The founders sought to create trading partners to trade on the exchange and they wrote a book of instructions called a "Seat on the Exchange." It was first offered in 1986 and expanded in several subsequent editions. The book was a set of tools for creating a free standing computer trading enterprise in any city. At the peak there were 150 "Computer Exchanges" that had licensed technology from Boston Computer Exchange. Among them were the Southern Computer Exchange, The NaComEx, and "seats" in such places as San Francisco, Virginia, Maryland, Los Angeles, New Jersey, New York, and as far afield as Santiago Chile, Stockholm and Leningrad in Russia. The "Seat" book detailed the operations of the business and provided access to a national database operating on a private server.

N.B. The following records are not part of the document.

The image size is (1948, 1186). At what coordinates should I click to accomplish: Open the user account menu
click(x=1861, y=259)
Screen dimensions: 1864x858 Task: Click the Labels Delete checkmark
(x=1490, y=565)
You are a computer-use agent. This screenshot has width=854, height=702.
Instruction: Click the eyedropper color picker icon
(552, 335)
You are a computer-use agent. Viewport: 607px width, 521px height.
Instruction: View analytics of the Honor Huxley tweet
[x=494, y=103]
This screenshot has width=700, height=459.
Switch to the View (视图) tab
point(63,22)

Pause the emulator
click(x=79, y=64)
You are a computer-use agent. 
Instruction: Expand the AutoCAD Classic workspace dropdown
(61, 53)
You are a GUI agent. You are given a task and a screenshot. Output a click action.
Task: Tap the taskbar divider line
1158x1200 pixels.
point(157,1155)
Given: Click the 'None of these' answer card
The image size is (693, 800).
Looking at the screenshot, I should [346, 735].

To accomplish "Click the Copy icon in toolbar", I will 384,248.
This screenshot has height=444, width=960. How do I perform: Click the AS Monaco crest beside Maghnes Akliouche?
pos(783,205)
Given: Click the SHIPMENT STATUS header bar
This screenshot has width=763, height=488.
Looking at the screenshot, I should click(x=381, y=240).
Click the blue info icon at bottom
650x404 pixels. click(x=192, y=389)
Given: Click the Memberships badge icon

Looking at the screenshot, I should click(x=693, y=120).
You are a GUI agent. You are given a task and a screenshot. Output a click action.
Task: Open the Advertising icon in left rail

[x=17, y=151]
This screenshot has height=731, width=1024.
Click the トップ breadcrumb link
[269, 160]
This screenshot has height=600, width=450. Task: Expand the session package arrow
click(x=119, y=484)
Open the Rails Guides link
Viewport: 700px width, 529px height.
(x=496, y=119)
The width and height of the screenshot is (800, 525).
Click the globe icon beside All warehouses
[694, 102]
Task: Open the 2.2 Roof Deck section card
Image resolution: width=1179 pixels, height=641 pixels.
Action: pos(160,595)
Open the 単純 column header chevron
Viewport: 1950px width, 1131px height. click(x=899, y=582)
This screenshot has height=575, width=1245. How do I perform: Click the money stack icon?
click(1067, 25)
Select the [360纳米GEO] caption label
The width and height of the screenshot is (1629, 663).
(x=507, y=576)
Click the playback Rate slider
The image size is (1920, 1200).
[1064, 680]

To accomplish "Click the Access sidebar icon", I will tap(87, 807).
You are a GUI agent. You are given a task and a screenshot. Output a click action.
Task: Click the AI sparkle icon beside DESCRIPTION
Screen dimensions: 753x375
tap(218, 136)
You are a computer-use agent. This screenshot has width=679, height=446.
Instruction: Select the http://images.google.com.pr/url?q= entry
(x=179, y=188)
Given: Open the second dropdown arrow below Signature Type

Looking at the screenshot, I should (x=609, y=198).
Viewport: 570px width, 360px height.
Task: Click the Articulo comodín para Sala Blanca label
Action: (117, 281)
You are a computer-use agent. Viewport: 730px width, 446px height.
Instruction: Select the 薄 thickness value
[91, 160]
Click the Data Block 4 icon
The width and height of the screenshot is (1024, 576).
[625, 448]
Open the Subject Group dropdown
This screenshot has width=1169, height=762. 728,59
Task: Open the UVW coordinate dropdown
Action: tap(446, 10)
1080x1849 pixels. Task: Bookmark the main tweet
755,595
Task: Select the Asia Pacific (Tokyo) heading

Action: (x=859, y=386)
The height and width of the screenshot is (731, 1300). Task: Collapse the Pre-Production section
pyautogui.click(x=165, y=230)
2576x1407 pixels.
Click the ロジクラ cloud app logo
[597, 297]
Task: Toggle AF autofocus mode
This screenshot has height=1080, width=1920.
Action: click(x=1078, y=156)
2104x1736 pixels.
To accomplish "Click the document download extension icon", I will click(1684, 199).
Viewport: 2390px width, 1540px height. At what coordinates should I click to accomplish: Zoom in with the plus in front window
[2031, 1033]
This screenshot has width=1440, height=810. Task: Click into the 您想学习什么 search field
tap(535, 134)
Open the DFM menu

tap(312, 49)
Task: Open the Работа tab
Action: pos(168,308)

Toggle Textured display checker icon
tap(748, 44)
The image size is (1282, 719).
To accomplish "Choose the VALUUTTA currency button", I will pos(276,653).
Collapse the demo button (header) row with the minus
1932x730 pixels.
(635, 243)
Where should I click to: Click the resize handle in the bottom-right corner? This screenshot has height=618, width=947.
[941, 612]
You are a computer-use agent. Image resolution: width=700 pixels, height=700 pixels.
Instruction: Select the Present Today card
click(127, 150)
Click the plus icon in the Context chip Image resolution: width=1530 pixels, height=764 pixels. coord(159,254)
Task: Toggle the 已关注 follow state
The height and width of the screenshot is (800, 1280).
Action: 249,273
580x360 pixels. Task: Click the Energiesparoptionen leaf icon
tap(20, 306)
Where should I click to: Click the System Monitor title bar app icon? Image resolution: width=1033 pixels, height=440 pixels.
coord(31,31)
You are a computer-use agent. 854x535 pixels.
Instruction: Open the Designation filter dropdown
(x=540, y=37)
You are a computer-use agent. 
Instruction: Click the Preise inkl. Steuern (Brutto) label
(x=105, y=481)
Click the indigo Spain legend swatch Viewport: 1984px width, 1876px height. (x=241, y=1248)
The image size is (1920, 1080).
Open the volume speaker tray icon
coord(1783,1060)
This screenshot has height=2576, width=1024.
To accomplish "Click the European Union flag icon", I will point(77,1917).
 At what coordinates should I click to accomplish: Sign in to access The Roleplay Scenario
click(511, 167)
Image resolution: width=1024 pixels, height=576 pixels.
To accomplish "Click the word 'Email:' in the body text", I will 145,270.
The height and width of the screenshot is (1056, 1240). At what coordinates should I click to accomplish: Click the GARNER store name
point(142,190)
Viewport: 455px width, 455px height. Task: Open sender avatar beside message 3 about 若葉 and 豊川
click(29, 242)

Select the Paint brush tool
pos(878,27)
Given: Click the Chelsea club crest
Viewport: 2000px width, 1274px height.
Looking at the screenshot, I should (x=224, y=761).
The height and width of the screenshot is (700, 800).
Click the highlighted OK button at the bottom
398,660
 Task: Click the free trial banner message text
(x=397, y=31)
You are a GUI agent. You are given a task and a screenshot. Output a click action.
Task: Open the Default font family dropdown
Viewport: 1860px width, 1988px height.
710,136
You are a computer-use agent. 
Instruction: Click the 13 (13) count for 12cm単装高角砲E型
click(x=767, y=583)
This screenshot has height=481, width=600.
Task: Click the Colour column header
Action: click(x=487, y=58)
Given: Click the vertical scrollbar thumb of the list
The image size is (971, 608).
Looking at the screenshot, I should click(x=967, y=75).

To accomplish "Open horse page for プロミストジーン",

Randall also authored the "Used Computer Handbook" for Microsoft Press in 1990 which detailed how to safely buy and sell computers in the after market. NY Times article on BCE and Seat Book

== Decomposition and demise ==

On Jan 1, 1990, Randall and Hall sold the Exchange to ValCom - a computer retailer - and that business did not choose to vigorously pursue the on-line aspects of the Boston Computer Exchange - rather they focused on using the Exchange to sell excess inventory from the ValCom Stores. Nevertheless, the Exchange did create an "All Auctions" system in the early 1990s. The whole enterprise was later sold to Compaq Corporation and subsequently to Hewlett-Packard. The Boston Computer Exchange eventually ceased to operate and was closed.

Hall died of cancer in 1998. Randall is presently professor of communication at the University of the Virgin Islands.